Judith Butler en el epílogo al libro de Franz Fanon “Piel Negra, Mascaras Blancas”, dice que Fanon reunía, condensaba y valía por millones de negros; “Fanon no es un autor individual, es un movimiento, una gestación”. Un solo sujeto como aleph de una raza, o mejor como dicho como el aleph rebelde de una raza. Un negro que se atrevió a levantar la voz no solo contra la tiranía blanca sino más aún contra sus propios pares de raza, siempre dispuestos a agachar la cabeza. Algo parecido podemos decir del caso de Omar, su desgarradora historia, llena de señales del destino que lo acechaba, con una intención de progresar en la vida y siempre chocando contra las murallas de la sociedad, un pequeño pícaro, astuto y delicado, representa y sintetiza a la perfección la personalidad de miles de jóvenes de nuestro país y nos arroja ante la pregunta de ¿Qué hacer con estos pibes y su potencia delictiva? Como pedirles que ellos “cambien” cuando nada en la sociedad cambia para bien, donde todo es cada vez más horroroso. ¿Qué hacer con estos pibes si cuando se llega a querer intervenir siempre es demasiado tarde?

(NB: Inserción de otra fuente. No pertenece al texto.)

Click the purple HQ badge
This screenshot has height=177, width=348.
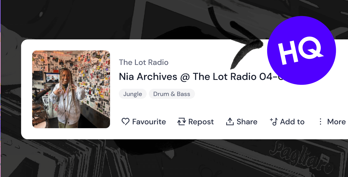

VIVIR SIN JUSTICIA es el libro de Maria Sidotti editado por Revista Mascaró que cuenta la historia de un nene callejero que devino en pibe chorro culmina con una muerte en circunstancias dudosas. La infancia rebelde de Omar, una familia sin recursos para contenerlo y el sistemático abandono del Estado, que solo aparece con fuerza a la hora de sancionar o disciplinar, marcan un caso paradigmático y constituyen un patrón para muchos otros jóvenes que transitan o transitaron el mismo camino. La persecución social y policial, los intentos de rescate y la cultura del consumo confluyen en una muerte anunciada: el fantasma de los descarrilados, de los nuevos guachos indomables, persigue a una sociedad que intenta desprenderse de su peor reflejo.